DO THIS >>
Recast the items below as a Markdown table with two columns, Number and Line, giving each non-blank line its own row and leaving out the pictures.

————————

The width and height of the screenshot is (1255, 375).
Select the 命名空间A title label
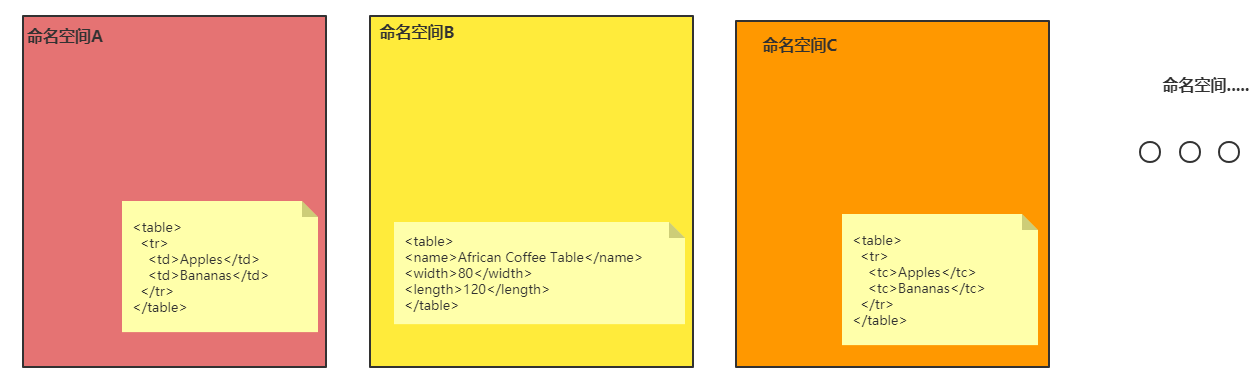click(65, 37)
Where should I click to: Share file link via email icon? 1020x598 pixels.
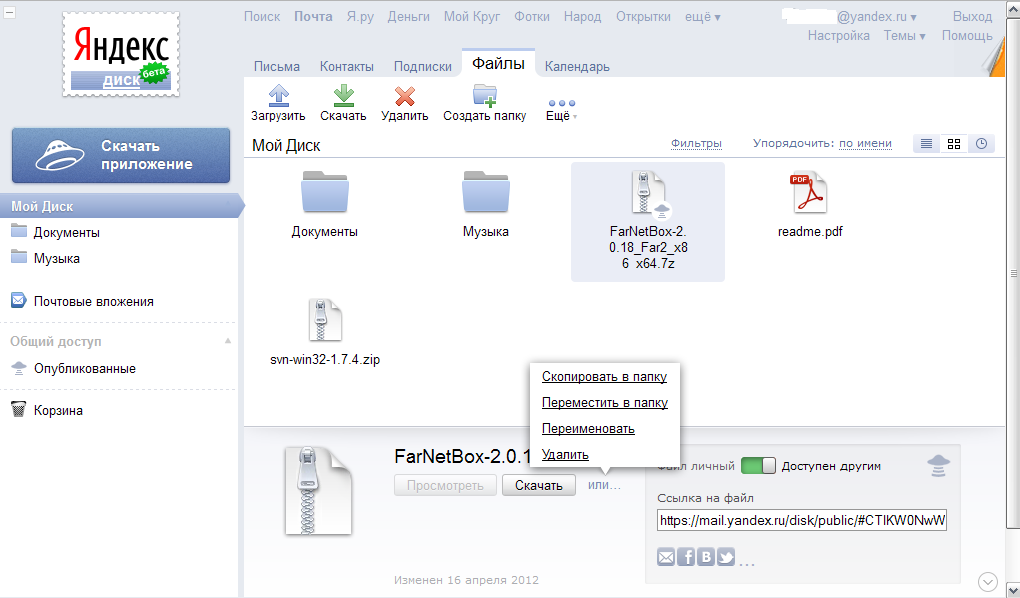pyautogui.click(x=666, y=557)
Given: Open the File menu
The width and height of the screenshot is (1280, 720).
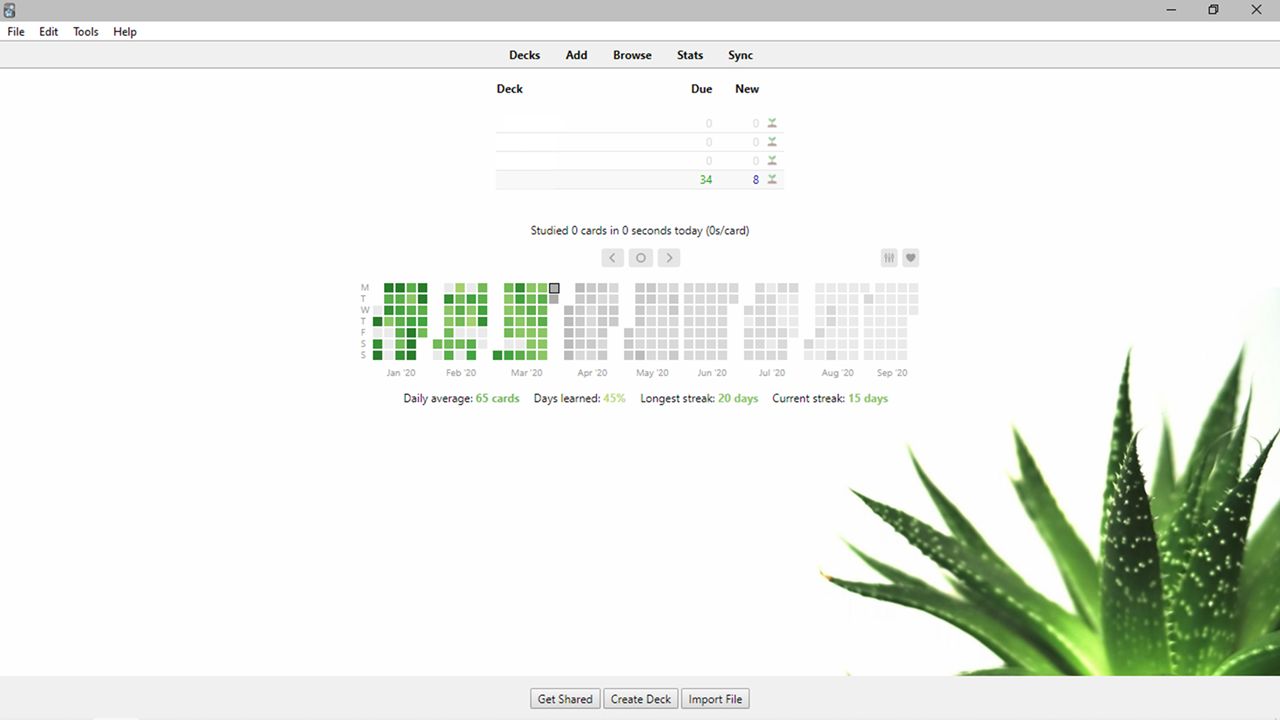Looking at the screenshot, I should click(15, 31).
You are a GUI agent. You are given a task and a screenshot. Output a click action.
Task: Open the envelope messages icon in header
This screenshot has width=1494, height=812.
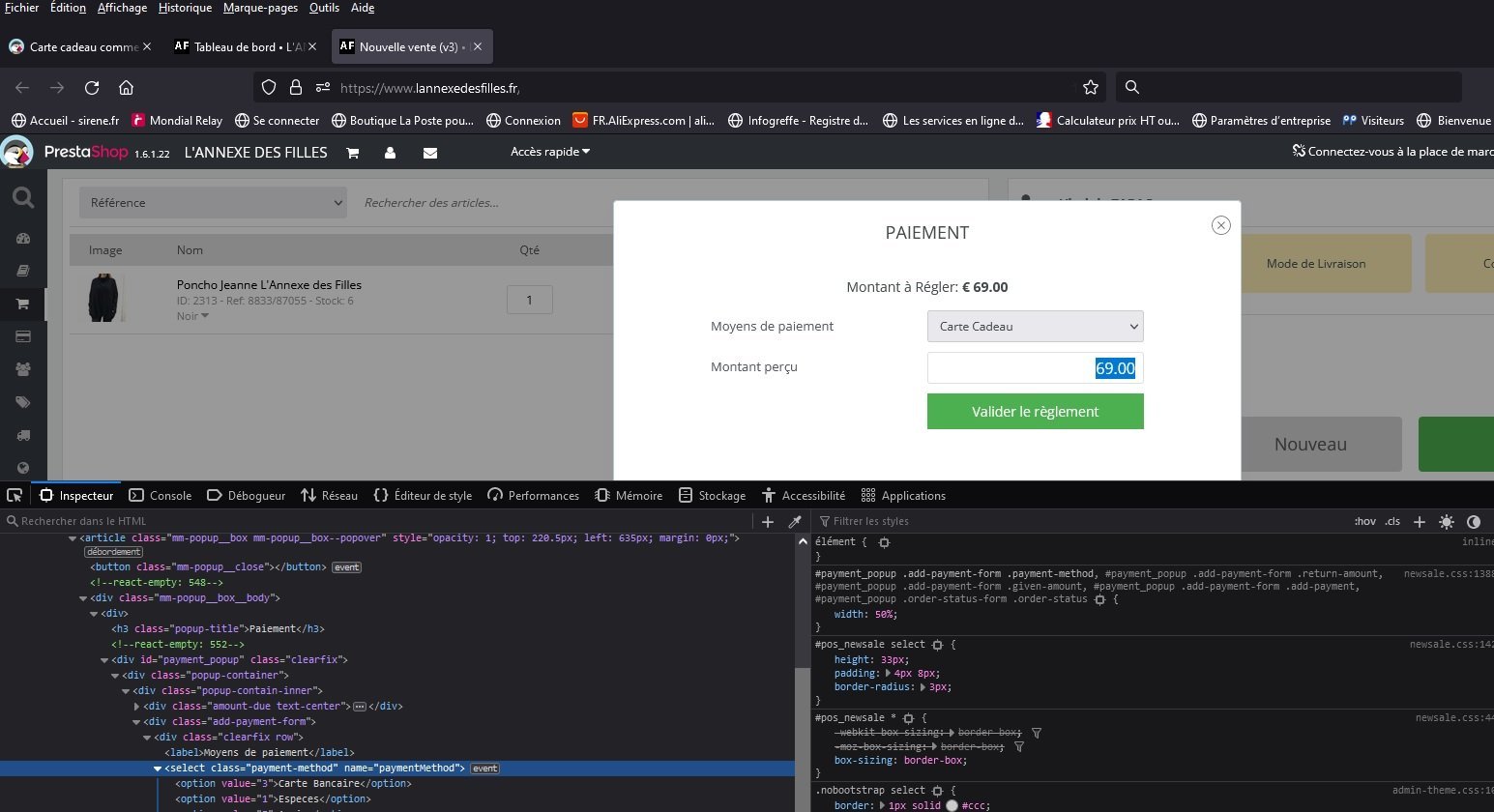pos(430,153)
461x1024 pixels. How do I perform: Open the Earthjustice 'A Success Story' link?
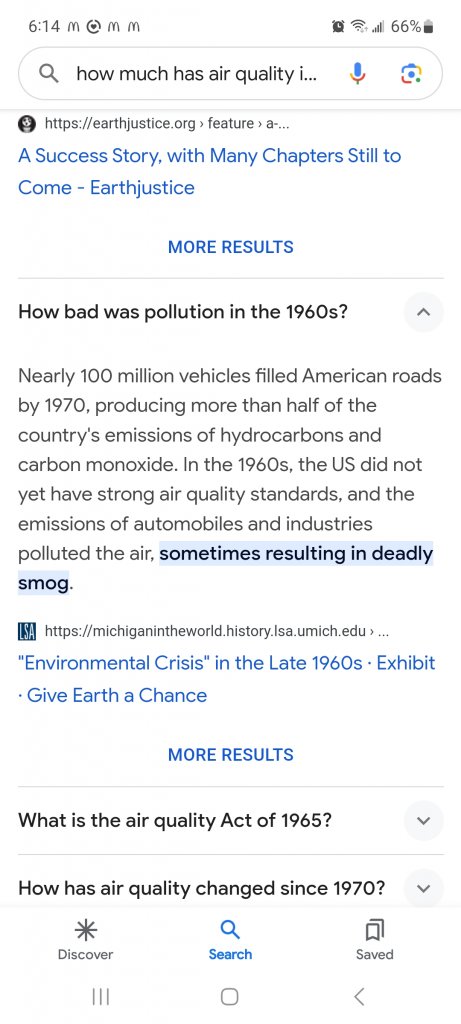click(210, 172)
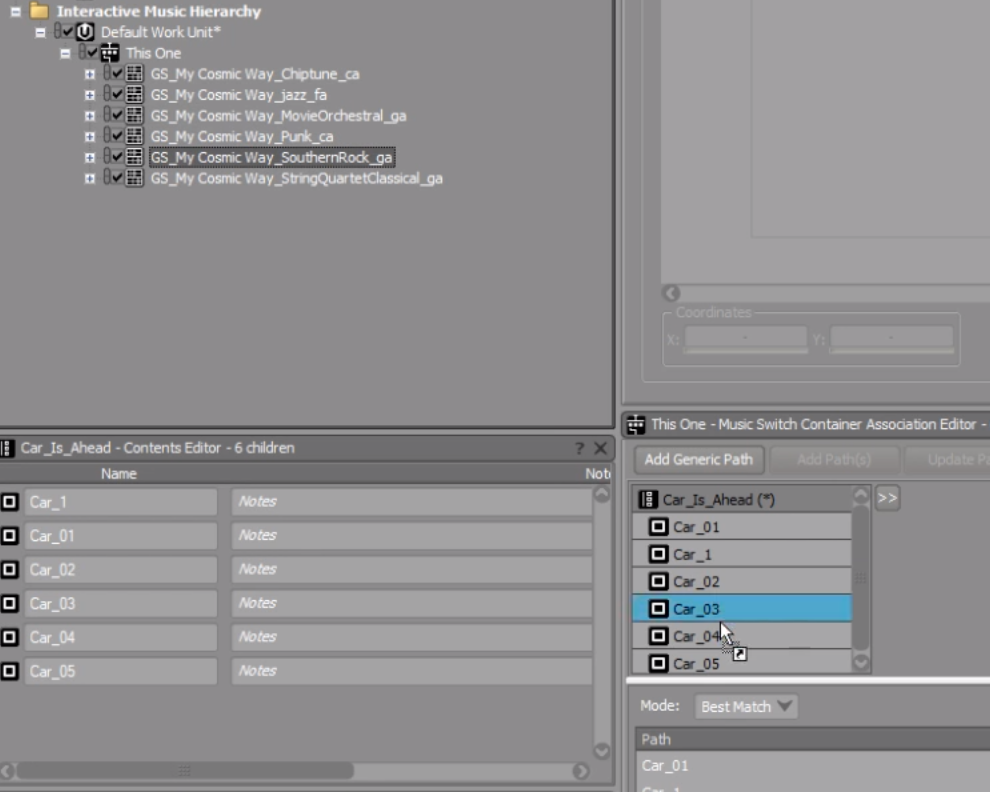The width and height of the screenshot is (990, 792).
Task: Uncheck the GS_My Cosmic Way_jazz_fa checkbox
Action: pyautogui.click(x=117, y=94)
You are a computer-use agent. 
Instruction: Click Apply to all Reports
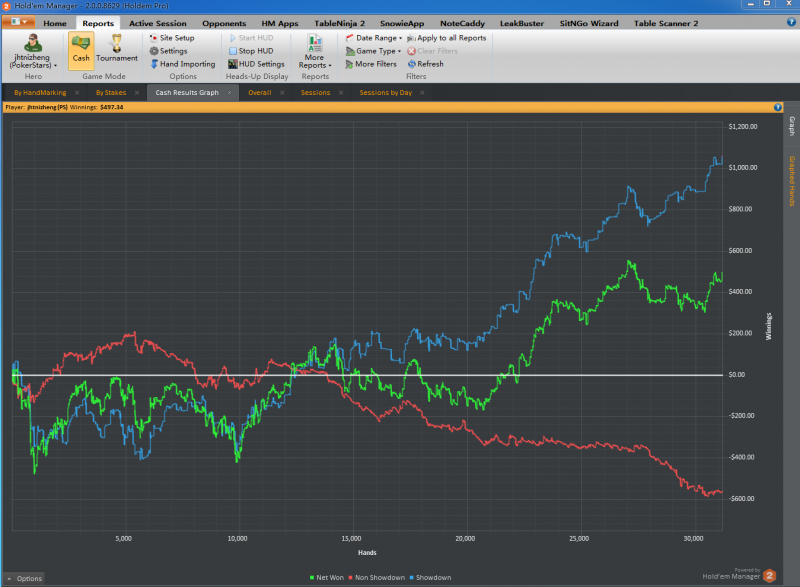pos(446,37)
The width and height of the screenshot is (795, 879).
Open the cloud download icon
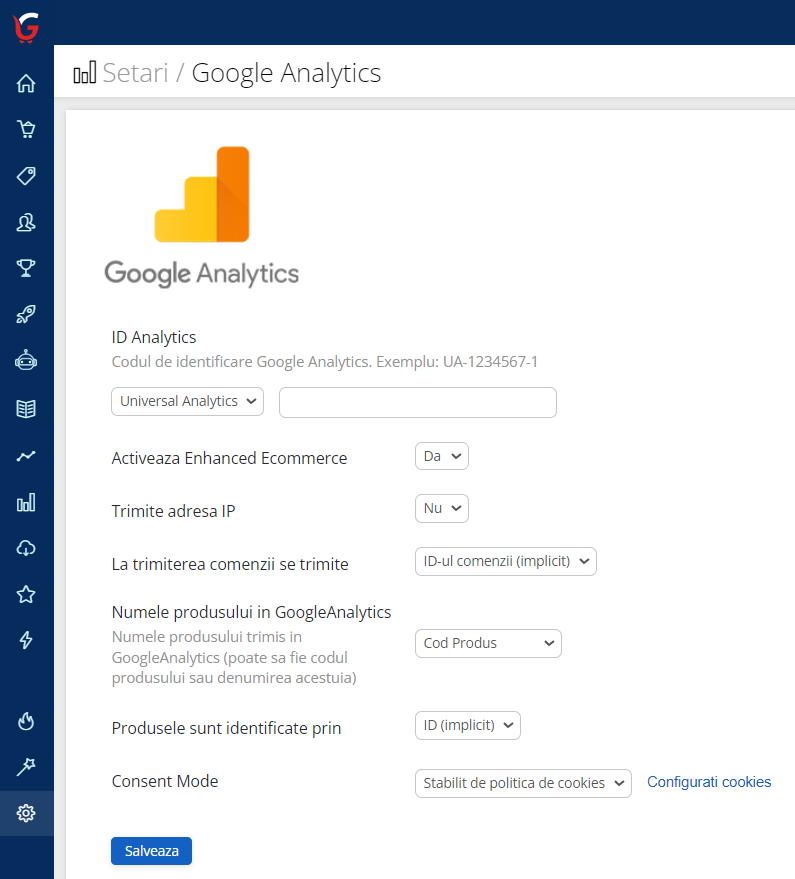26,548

————————

RESULT OF THIS TASK >>
| Number | Line |
|---|---|
| 1 | The width and height of the screenshot is (1255, 375). |
| 2 | Select the 命名空间A title label |
| 3 | click(65, 37) |
| 4 | Where should I click to: Share file link via email icon? 1020x598 pixels. |
| 5 | pyautogui.click(x=666, y=557) |
| 6 | Given: Open the File menu |
| 7 | The width and height of the screenshot is (1280, 720). |
| 8 | Looking at the screenshot, I should click(15, 31). |
| 9 | You are a GUI agent. You are given a task and a screenshot. Output a click action. |
| 10 | Task: Open the envelope messages icon in header |
| 11 | This screenshot has width=1494, height=812. |
| 12 | pos(430,153) |
| 13 | 461x1024 pixels. How do I perform: Open the Earthjustice 'A Success Story' link? |
| 14 | click(210, 172) |
| 15 | The width and height of the screenshot is (990, 792). |
| 16 | Task: Uncheck the GS_My Cosmic Way_jazz_fa checkbox |
| 17 | Action: pyautogui.click(x=117, y=94) |
| 18 | You are a computer-use agent.  |
| 19 | Instruction: Click Apply to all Reports |
| 20 | pos(446,37) |
| 21 | The width and height of the screenshot is (795, 879). |
| 22 | Open the cloud download icon |
| 23 | 26,548 |